Title

Palaeogeographic and palaeotectonic evolution of the Eastern Mediterranean Neotethys

Document Type

Article

Publication Date

1-1-1991

Abstract

Integrated basin-scale field and laboratory studies form the basis of detailed discussions of three important areas of the Eastern Mediterranean Neotethys, here termed the Pindos ocean (Greece), the Antalya ocean (SW Turkey) and the Cyprus ocean. These three areas preserve remnants of interconnected Mesozoic small ocean basins, sited along the north margin of Gondwanaland. The most powerful tools available for basin analysis are biostratigraphy, facies trends, tectonic discrimination of basalts and structural evidence of emplacement directions. It is shown that, despite some important differences in the timing of events, individual oceanic basins went through essentially predictable stages, including rifting, spreading, subduction/accretion, displacement/emplacement and collision.
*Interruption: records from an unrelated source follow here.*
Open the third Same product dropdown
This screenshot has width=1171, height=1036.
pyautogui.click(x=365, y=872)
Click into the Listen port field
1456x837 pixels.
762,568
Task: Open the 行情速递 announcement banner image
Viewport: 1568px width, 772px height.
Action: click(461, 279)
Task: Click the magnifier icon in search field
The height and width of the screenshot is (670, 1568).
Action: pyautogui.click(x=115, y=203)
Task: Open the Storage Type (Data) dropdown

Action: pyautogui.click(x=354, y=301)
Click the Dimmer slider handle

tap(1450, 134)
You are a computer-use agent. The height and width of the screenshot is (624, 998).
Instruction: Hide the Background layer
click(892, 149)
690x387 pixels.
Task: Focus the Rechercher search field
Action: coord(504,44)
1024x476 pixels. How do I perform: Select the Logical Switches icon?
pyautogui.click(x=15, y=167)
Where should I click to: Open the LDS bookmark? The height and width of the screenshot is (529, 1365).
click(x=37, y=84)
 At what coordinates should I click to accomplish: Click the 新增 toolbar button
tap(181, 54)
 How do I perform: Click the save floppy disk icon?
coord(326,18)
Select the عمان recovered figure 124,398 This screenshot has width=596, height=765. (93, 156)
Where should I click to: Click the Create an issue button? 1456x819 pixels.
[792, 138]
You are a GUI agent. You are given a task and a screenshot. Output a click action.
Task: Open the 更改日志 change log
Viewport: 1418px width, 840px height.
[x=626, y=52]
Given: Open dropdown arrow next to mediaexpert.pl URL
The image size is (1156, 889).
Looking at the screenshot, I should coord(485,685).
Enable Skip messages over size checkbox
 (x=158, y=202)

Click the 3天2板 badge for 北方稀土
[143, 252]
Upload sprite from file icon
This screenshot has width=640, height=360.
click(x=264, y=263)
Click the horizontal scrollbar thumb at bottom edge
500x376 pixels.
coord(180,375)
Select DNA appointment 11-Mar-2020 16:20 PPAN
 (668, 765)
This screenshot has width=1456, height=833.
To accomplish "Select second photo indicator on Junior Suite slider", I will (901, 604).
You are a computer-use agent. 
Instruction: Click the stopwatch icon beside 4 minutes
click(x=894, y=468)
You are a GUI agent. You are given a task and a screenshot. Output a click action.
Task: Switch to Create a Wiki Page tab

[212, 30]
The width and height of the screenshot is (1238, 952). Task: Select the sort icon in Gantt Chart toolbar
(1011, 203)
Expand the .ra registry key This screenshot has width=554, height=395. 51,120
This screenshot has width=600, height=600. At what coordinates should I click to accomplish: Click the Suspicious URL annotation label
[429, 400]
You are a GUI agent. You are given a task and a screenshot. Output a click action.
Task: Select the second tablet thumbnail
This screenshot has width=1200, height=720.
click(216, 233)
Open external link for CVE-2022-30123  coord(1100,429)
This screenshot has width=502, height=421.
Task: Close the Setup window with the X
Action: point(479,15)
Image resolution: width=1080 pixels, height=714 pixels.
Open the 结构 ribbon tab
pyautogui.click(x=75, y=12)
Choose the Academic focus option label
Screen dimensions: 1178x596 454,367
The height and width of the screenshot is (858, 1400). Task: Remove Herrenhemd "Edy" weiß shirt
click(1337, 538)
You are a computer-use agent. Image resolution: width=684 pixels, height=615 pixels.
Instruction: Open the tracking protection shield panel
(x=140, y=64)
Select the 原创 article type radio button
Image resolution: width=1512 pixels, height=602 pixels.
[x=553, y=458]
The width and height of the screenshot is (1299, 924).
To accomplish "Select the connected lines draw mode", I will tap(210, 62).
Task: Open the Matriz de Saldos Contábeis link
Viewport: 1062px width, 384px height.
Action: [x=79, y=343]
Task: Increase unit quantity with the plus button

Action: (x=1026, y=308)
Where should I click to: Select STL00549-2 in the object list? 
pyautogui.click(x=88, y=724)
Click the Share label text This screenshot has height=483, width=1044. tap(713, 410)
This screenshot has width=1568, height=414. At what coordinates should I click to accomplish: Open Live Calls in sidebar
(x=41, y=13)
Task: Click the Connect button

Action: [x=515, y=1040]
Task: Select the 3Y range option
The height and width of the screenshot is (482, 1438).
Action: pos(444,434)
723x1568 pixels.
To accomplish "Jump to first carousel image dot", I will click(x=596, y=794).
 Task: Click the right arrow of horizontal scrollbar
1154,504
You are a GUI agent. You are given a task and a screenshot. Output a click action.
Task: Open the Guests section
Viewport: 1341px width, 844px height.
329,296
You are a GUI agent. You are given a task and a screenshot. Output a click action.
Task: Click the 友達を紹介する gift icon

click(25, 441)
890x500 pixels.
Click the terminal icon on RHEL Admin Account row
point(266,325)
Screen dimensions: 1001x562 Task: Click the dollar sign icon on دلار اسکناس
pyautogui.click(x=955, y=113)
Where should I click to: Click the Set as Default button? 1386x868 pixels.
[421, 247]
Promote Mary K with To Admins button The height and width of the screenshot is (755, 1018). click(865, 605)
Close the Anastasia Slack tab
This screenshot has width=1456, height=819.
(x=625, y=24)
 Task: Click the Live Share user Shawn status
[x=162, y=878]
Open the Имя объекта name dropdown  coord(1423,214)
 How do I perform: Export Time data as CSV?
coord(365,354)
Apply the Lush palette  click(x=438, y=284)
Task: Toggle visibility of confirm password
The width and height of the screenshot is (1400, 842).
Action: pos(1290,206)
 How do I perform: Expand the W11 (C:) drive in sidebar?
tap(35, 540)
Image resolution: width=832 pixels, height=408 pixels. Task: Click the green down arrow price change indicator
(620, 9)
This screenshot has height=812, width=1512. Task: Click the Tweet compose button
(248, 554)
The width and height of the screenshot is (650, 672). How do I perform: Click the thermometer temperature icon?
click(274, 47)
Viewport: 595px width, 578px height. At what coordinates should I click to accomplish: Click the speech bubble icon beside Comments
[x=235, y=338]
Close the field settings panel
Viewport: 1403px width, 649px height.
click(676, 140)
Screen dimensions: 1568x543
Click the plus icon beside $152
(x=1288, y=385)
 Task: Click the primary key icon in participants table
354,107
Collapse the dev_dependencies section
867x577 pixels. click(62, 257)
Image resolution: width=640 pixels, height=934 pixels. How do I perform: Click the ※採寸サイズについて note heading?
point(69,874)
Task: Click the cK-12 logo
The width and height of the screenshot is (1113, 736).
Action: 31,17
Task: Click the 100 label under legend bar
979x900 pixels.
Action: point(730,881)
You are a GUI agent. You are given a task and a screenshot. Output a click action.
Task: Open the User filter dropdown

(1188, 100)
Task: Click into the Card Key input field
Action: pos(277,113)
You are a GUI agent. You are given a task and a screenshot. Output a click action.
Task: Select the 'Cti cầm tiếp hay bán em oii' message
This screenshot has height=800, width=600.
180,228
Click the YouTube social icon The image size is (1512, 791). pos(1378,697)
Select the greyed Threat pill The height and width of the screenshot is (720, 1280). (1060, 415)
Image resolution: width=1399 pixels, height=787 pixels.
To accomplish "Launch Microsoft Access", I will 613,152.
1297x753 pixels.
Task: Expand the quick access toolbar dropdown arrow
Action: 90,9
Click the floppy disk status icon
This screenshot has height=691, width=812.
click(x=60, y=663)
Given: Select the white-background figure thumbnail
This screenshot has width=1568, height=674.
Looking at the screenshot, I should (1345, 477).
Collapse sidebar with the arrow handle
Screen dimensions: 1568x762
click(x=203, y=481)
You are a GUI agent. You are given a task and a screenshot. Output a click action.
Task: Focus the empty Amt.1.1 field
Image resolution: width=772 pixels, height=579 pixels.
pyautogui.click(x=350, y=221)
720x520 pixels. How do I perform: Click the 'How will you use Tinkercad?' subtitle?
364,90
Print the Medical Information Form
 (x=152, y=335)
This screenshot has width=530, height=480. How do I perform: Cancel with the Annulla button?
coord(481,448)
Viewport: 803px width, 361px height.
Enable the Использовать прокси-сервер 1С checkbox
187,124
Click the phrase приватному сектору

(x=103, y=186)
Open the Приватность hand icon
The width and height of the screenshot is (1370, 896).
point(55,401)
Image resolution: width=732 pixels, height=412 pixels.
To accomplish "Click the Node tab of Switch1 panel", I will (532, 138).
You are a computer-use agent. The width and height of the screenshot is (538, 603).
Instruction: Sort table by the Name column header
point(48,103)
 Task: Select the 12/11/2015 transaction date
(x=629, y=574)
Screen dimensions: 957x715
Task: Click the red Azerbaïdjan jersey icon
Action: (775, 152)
An idealised model of small ocean basin evolution can, thus be envisaged. However, in detail, individual areas show considerable palaeogeographic variety, particularly in the size, distribution and shape of carbonate platforms, margins and seamounts and no one area exemplifies Neoethyan evolution as a whole. Rifting in each of the three areas took place in Late Permian? to Mid Triassic time, followed by continental break-up in the Late Triassic. The Pindos ocean developed into a significantly wide small ocean basin (ca. 1000 km) by the Early Jurassic, while the Antalya ocean remained narrower (less than 500 km). The rifted continental fragments subsided and were capped by carbonate platforms that were fringed by slope and deep-water basinal sediments. Intra-oceanic carbonate platforms were present in both the Pindos and Antalya oceans. Ophiolites formed above an inferred west-dipping subduction zone in Greece in the Mid Jurassic, followed by displacement and metamorphic sole formation, then regional emplacement onto a microcontinent, the Pelagonian Zone, in the Late Jurassic. Above-subduction zone spreading took place in the Late Cretaceous in the Cyprus ocean and, probably also in the Antalya ocean basin. Diachronous collisions closed both the Pindos and Antalya oceans by the Early Tertiary, while the Cyprus ocean basin survived as an oceanic remnant until Quaternary-Recent time. Finally, an attempt is made to position the Pindos, Antalya and Cyprus oceanic units in the context of our understanding of the Eastern Mediterranean Neotethys. © 1991.

Publication Source (Journal or Book title)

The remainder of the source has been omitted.